Билетер побежал выполнять приказание, оглядываясь из опасения, что Зигги снова бросится за ним вдогонку.
На обратном пути Зигги столкнулся с Доджем.
— Извини, — безразлично бросил он. Зигги с нетерпением ждал счастливой перемены в Сиам. — Обрати внимание: сейчас Сиам еле живет, а уже через минуту взорвется, как фугас.
— Кажется, у меня прибавились еще два партнера, — без энтузиазма проговорил Твид.
Додж попытался вежливо привлечь внимание Зигги:
— Зигги!
— Шел бы ты домой, Стью. Ты расплатился с долгами. — Зигги сиял.
— Барни приехал сюда вместе с Селестой, — сказал Додж с нескрываемым злорадством. — Она привезла его в своей спортивной машине.
Зигги скрючило от предчувствия угрожающей Сиам катастрофы.
— Я только что послал его в первый ряд, чтобы Сиам увидела его… — Зигги отвернулся от ярко освещенной арены.
— Селеста, — серьезно сказал Додж, — станет краеугольным камнем его дела. Это будет огромная компания. Теперь Сиам у него в кармане. — Зигги отказывался слушать, но Додж продолжал: — Он вышибет нас из седла. Тебе ли не знать, как подвержены колебаниям наши клиенты! Он сделает с нами, что захочет. Когда наши клиенты поймут, что за лошадки уже жуют сено в его конюшне, у нас не останется шансов.
— Напрасно я сыграл с ним в открытую, — промямлил Зигги. — Не надо было открывать ему глаза на мир. Надо было представить ситуацию в том виде, в каком мне бы хотелось ее видеть. Вот она, плата за забвение идеалов.
— Ты сам дал ему в руки поводья, — язвительно сказал Додж. — Теперь он далеко ускачет. Он — живое воплощение твоих уроков.
Зигги негодующе посмотрел на Доджа.
— Как ты можешь игнорировать его грязные трюки?
Ответ прозвучал с таким напором, что Зигги усомнился, Додж ли перед ним.
— Наступил момент моей мести этой суке. Когда Сиам увидит его в партере, она станет петь, обращаясь к нему одному, раскрывая ему свое сердце. — Додж осклабился. — Благодаря тебе, Зигги, она раскроет сердце человеку, прекратившему существование. — Додж почтительно поклонился Зигги, отдавая должное его вкладу.
— Я его задержу! — крикнул Зигги, срываясь с места.
Твид и Додж схватили его за полы пиджака. Твид назидательно сказал:
— Хотите перечеркнуть ее успех? Если вы устроите свалку и она умолкнет…
— Я обязан испортить этому негодяю его подлую игру!

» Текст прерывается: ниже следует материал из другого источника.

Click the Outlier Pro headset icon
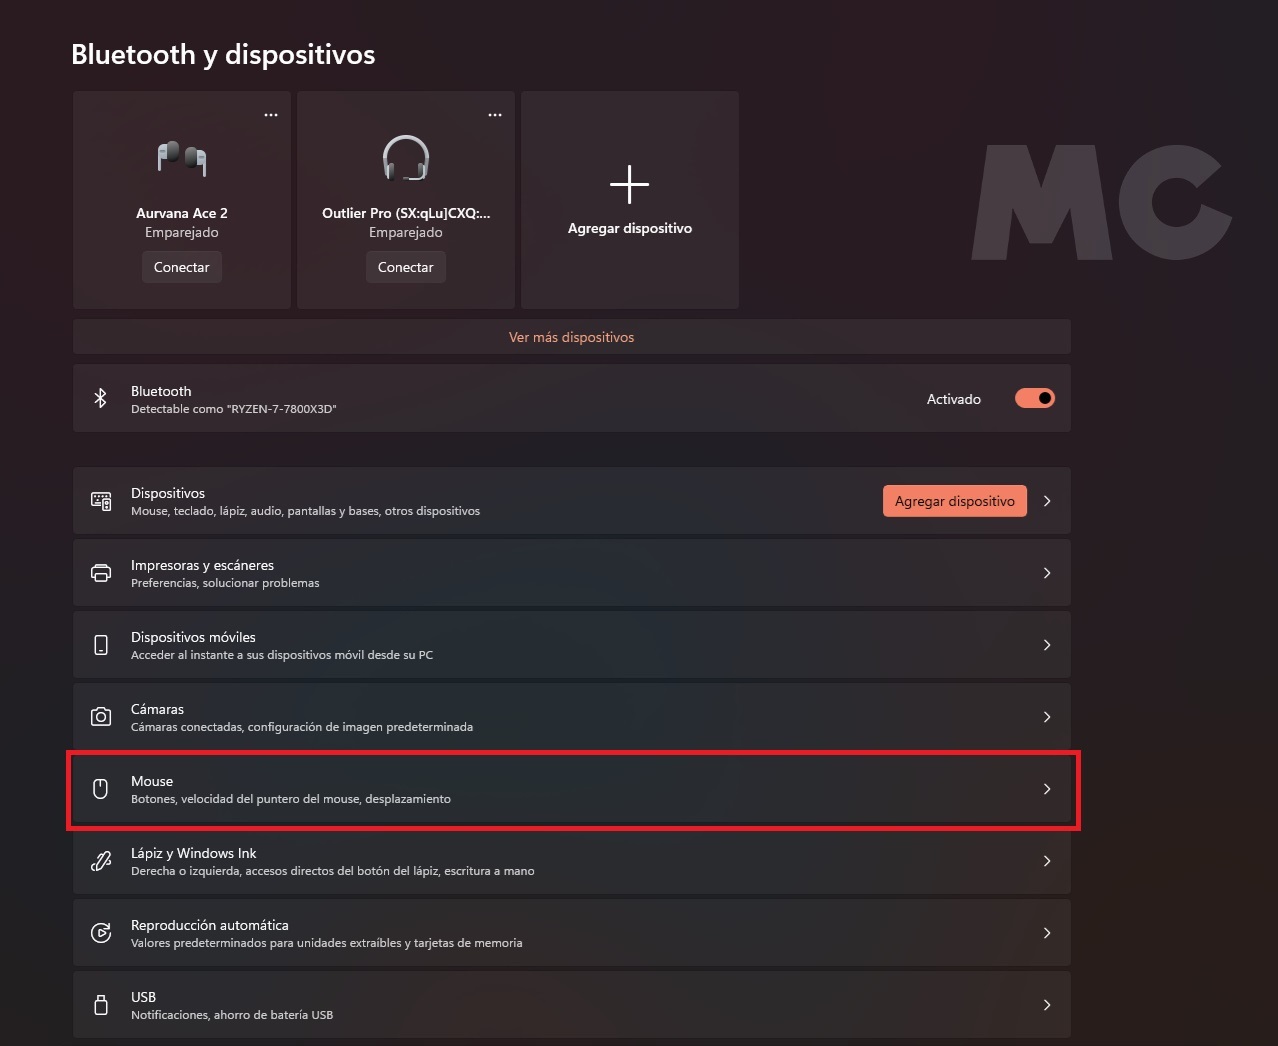1278x1046 pixels. (x=406, y=158)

— Додж прав, — вразумлял Зигги Твид. — Теперь Барни многого стоит. Человек, добившийся таких результатов, достоин уважения. Давайте попытаемся обратить его дарование себе на пользу. Он нам нужен.
— Это вам он нужен. А я его придушу. — Зигги вырвался и помчался к калитке. Удерживать его было уже поздно. Вместо того чтобы кинуться со всех ног исправлять возможный ущерб, Твид и Додж спокойно наблюдали за Зигги, попятившимся назад, побледневшим, ошеломленным.
Перед ним возникла улыбающаяся Селеста, не предупрежденная о его ярости. Зигги, прежде с таким рвением осыпавший руку Селесты поцелуями, накинулся на нее, схватил за плечи и тряхнул.
— Как вы могли?!
Селеста не понимала, в чем состоит ее вина.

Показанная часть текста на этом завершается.